» 指示 1:
次の(a)〜(c)が抜粋本文の内容と合っているかを判定してください。それぞれについて「はい」か「いいえ」で答え、決め手となる抜粋本文の語句を正確に引用すること。
(a) 校則の一部改正は、高校の生徒会を中心に2年半かけて実現した。
(b) 生徒会の動きは「変えたい。じゃあ、動こう」という勢いに任せたものだった。
(c) ふたば未来学園の校訓は「自立」「協働」「挑戦」である。
» 指示 2: 抜粋本文の「この言葉をこの学校の建学の精神を表す言葉として、ここに刻もう。」から下って「鱗を垣間見ることができるか。」までをすべて、一字も変えずに打ち直すこと。

» 抜粋本文:
この言葉をこの学校の建学の精神を表す言葉として、ここに刻もう。
そして私たちが変わるために、社会が変わるために、大切にすべき価値観や考え、変革のための理念は何か。
それは、「自立」「協働」「創造」である(ふたば未来学園の校訓)。
もはや「現状維持」という選択肢はないこの時代に、「変革者」が求められる。
連載の最後となる第4回では、ふたば未来学園の「学びの成果」について見てみる。
◉ 校則改正に見えた学びの成果
郡司校長がおっしゃっていたように、中学生、高校生がどんなに頑張ってもそう簡単に課題が解決できるわけではない。逆にいえば、生徒たちはかなり困難な課題に果敢に挑んでいるともいえる。例えば、ゼミ改編前の昨年度の高校3年生は「原発処理水の海洋放出について」とか「大熊町の風評被害払拭に関する探究」とか「運動が苦手な子はどうすれば動くことを好んでくれるか」とか「双葉郡と愛」とか……。
こうして取り組んで生徒たちが見いだした答えではなく、取り組むことで見えた生徒たちの姿を教えていただいた。果たして「変革者」の片鱗を垣間見ることができるか。
昨年度、校則の一部(ヘアスタイルなど3つの内容について)が改正された。高校の生徒会を中心に実現に2年半という時間をかけた。生徒会役員も変わったが、動きは継続されていた。生徒会の動きは「変えたい。じゃあ、動こう」という勢いに任せたものではなかったのだそうだ。
「中学生も含めてクラス協議をしたり、アンケートを取ったり、みんなが納得する形にするにはどうすればいいかと、きちんと手順を踏みました。生徒だけではありません。髪型とか服装とか、外部の人たちの目にもふれるので、地域の人たちからも意見をもらいたいということで、『学校評議員会に出席させてください』と言ってきたのです」
改正にあたって一番肝心な教師との交渉はこんなふうに進めていった。
「先生方との対話の場もありました。『校則をこんなふうに考えているのですが、ご意見をください』とすごく丁寧に求めてきたので、教員も『こうしたほうがいいのではないか』と前向きなアドバイスをしていました。教員のほうも生徒たちの姿勢に共感したようで、真摯に向き合い、非常にいい雰囲気の会議でした」
服装に関係する規則も少し緩やかになったが「教員たちも、生徒の姿勢に『おかしなかっこうにはならないだろう』と安心していたようです。生徒たちの自主性が育まれたのかなと思います」。
物事には「プラスもあればマイナスもある、イエスもあればノーもある」と生徒たちは考えるのだそうだ。
「なんにでも二面性があると、そういう考えを必ずもちますね」
校則どころか、世の中のすべての課題、例えば、原発処理水の海洋放出についても絶対的な正解などない。
「ですから、安易に自分がそうだと思うほうに突っ走るということはない。自分はイエスだけど、ノーと考える人もいるだろうと、きちんと意見を吸いあげる。今の3年生がよく言っているのは『対話を大切にしたい』ということ。探究でも対話の場をつくりたいということで、自分たちで企画して、双葉みらいラボあたりで対話のミーティングを開くなど、よくやっていますね」

» 提示資料:
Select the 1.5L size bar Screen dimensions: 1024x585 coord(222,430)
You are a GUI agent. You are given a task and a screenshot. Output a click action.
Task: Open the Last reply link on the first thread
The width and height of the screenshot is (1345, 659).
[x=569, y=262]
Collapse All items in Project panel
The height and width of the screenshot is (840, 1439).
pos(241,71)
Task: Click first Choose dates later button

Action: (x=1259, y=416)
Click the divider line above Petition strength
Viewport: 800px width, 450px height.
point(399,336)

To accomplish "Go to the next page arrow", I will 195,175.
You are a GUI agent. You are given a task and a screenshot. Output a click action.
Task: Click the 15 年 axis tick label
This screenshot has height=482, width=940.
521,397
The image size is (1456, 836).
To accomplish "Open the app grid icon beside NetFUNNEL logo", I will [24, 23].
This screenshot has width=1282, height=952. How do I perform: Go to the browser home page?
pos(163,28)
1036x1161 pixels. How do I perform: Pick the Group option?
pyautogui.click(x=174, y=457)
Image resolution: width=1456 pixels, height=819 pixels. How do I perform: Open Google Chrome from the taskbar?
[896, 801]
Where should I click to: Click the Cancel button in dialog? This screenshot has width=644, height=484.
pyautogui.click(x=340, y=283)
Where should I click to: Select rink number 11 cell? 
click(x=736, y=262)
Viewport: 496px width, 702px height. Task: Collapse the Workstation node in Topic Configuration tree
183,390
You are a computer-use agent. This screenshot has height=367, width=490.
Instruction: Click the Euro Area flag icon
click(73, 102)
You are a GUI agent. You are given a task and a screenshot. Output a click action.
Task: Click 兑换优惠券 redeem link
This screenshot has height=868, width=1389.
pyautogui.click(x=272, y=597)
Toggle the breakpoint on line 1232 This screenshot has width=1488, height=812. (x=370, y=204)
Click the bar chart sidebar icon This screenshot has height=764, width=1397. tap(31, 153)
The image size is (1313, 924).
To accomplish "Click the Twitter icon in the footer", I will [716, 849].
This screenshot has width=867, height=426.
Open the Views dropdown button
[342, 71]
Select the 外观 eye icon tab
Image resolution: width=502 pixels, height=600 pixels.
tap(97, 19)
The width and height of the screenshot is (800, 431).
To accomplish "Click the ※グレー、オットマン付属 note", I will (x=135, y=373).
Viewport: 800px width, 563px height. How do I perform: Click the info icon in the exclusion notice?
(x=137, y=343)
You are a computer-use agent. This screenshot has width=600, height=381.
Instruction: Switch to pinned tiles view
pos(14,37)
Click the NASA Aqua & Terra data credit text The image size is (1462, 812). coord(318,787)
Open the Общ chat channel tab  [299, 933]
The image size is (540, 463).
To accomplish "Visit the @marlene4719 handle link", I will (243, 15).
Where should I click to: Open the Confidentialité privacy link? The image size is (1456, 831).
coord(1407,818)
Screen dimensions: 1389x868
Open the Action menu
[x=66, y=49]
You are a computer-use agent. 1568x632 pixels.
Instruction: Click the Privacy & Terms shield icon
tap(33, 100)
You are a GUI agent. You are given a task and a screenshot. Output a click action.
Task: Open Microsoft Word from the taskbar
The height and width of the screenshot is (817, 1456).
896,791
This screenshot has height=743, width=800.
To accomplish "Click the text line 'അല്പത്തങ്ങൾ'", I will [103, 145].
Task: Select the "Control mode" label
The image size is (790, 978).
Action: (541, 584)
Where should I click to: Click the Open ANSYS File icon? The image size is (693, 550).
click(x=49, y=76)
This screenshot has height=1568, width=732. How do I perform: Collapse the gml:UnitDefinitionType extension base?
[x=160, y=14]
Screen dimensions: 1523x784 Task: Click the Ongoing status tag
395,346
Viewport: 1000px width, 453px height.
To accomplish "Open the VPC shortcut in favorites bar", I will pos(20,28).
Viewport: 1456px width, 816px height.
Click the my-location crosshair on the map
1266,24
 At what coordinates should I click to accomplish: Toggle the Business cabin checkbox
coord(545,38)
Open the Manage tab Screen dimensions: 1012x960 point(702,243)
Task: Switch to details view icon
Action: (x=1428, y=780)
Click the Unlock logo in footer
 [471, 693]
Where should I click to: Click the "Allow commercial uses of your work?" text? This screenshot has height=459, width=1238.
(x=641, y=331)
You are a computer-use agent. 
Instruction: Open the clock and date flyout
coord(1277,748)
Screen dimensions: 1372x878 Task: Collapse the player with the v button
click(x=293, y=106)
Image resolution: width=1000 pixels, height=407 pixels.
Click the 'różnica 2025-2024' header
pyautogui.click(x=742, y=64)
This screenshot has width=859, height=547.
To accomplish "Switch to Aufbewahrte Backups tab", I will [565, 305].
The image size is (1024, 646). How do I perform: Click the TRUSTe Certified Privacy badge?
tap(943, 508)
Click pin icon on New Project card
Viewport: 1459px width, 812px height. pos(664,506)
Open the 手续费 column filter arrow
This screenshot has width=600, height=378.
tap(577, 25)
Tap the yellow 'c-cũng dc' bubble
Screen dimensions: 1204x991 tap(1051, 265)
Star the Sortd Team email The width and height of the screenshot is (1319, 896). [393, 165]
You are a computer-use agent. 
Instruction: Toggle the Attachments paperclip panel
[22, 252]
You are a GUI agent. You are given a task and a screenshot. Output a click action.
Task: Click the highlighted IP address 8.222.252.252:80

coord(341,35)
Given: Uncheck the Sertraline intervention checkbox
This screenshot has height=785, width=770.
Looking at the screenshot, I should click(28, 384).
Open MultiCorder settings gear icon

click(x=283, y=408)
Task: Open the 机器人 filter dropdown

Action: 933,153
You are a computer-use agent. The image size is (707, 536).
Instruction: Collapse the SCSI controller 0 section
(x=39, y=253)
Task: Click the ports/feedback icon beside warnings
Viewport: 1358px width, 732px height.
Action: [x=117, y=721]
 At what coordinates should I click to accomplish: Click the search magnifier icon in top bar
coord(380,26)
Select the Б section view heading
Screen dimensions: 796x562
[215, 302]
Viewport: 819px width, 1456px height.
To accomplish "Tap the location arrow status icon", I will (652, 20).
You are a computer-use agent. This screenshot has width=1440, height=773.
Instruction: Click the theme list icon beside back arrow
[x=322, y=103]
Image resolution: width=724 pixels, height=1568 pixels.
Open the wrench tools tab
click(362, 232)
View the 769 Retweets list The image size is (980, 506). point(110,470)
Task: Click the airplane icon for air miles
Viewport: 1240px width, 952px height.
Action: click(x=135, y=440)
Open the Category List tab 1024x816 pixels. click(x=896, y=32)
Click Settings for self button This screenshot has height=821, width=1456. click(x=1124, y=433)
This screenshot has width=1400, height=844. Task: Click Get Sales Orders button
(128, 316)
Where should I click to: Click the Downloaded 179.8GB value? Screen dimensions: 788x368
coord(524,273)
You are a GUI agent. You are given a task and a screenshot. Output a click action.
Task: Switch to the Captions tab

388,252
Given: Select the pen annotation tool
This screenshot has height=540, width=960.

» 問題の解答 1:
(a) はい。「高校の生徒会を中心に実現に2年半という時間をかけた。」
(b) いいえ。「生徒会の動きは「変えたい。じゃあ、動こう」という勢いに任せたものではなかったのだそうだ。」
(c) いいえ。「それは、「自立」「協働」「創造」である(ふたば未来学園の校訓)。」

» 問題の解答 2:
この言葉をこの学校の建学の精神を表す言葉として、ここに刻もう。
そして私たちが変わるために、社会が変わるために、大切にすべき価値観や考え、変革のための理念は何か。
それは、「自立」「協働」「創造」である(ふたば未来学園の校訓)。
もはや「現状維持」という選択肢はないこの時代に、「変革者」が求められる。
連載の最後となる第4回では、ふたば未来学園の「学びの成果」について見てみる。
◉ 校則改正に見えた学びの成果
郡司校長がおっしゃっていたように、中学生、高校生がどんなに頑張ってもそう簡単に課題が解決できるわけではない。逆にいえば、生徒たちはかなり困難な課題に果敢に挑んでいるともいえる。例えば、ゼミ改編前の昨年度の高校3年生は「原発処理水の海洋放出について」とか「大熊町の風評被害払拭に関する探究」とか「運動が苦手な子はどうすれば動くことを好んでくれるか」とか「双葉郡と愛」とか……。
こうして取り組んで生徒たちが見いだした答えではなく、取り組むことで見えた生徒たちの姿を教えていただいた。果たして「変革者」の片鱗を垣間見ることができるか。